Arrests, intimidation, dubious contracts and squandered millions - how England’s 10th biggest local authority failed the people it was supposed to serve.”
That was the opening line in a recent story in the Independent on the report issued in March 2021 into the goings on at Liverpool City Council, including some rather dodgy looking property deals. There is no question that the reputation of Liverpool has hit a low.
History will judge how the current low compares with the low it reached in Derek Hatton era of 1985, when the Council set an illegal "deficit budget" which committed it to spending £30 million more than its income.
The 1985 situation was all about external politics of course, and was part of a wider rate increase rebellion against the Government of the day. The current situation, set out in painful terms in the report from Max Caller CBE, is much more rooted in matters of internal politics.
The report runs to nearly 70 pages so there is plenty in there for you to digest, too much to cover every single angle in this article. To give you a flavour of the contents though, I am going to set out some of more alarming issues raised. That will enable you to decide whether you feel that someone in your organisation should be reading the report in detail, and establishing how you compare.
Following a three-month investigation, inspectors described an authority where “dubious” contracts were regularly handed out, key records were routinely destroyed and staff who dared voice concerns – or even ask questions – were intimidated.
Among major issues highlighted were senior councillors benefiting financially from funding decisions, a scrutiny process described as “sketchy”, and the handing of at least one major contract to a direct family member in breach of all regulations.
I want to focus this article on what the report tells us about the culture and process surrounding the property dealings of the Council.
In total, inspectors analysed 65 sample property transactions entered into by the council between 2015 and 2020. Not a single one was found to be entirely satisfactory. Who knows what might have been uncovered if the inspectors had gone back further than 2015, given that the mayor Joe Anderson, where many of the reports findings focus attention, first took office as Council Leader in 2010, and became its first elected mayor in 2012.
This sample was selected because of the method chosen for securing an offer; the particular policy initiative which was relevant; or because the sites could be linked to the Police investigations.
The inspectors were obviously keen not to apply 20/20 hindsight when reviewing the transactions, but it seems it soon became clear that “a depressingly familiar pattern emerged.”
In case after case, the inspection team noted that there was no attempt to seek any form of market test. Sometimes valuations were prepared on a number of bases, but rarely on the basis of a likely alternative planning scenario, even though this is a requirement of the General Disposal Consent.

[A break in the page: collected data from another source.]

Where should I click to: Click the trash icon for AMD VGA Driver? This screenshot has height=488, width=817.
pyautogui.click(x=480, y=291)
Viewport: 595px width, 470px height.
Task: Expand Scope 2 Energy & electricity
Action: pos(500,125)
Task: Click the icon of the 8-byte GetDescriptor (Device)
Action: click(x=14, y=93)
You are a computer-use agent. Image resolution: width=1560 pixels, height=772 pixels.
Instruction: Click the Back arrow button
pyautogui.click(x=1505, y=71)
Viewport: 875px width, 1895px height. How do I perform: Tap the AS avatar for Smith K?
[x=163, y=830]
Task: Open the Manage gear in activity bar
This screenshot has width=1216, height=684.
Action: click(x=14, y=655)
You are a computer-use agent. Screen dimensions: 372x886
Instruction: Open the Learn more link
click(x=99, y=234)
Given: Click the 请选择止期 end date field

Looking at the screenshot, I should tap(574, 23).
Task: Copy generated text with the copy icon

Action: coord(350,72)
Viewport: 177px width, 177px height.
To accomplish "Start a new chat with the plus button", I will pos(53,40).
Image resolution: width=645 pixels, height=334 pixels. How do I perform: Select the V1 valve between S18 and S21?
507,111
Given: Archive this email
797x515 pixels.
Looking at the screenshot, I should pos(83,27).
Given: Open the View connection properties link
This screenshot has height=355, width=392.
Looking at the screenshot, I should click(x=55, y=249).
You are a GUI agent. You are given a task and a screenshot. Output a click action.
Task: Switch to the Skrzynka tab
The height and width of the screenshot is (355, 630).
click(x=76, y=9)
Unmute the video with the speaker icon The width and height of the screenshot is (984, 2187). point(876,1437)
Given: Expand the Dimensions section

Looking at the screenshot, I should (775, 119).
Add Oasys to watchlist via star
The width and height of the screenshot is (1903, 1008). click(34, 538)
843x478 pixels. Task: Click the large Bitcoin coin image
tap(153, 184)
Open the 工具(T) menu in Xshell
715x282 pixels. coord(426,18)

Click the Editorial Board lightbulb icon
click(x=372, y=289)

It would seem that the concept of preparing an informal planning brief was absent.
Alternative valuation scenarios were also prepared which discounted the likely highest valuation. These valuations were almost entirely prepared in house. Not every site started here, some did not have a valuation recorded on file until it was needed to certify the proposed deal – a clear case of bad professional practice which surely demands that a valuation should be undertaken prior to commencing negotiations.
More often than coincidence would allow, the person/company who was found at that point to have acquired the lease was drawn from a very restricted pool. In many cases, Heads of Terms were agreed, certified as being best value reasonably obtainable in the market and recorded as being authorised, but failing to fulfill the requirements of the Council’s scheme of delegation to enable them to rely upon it.
One might have hoped that this pattern might have been identified by the legal services team dealing with property conveyancing, who would have been familiar with the scheme of delegations and stopped some of these transactions in their tracks. This is part of the belt and braces governance process that many local authorities will deploy.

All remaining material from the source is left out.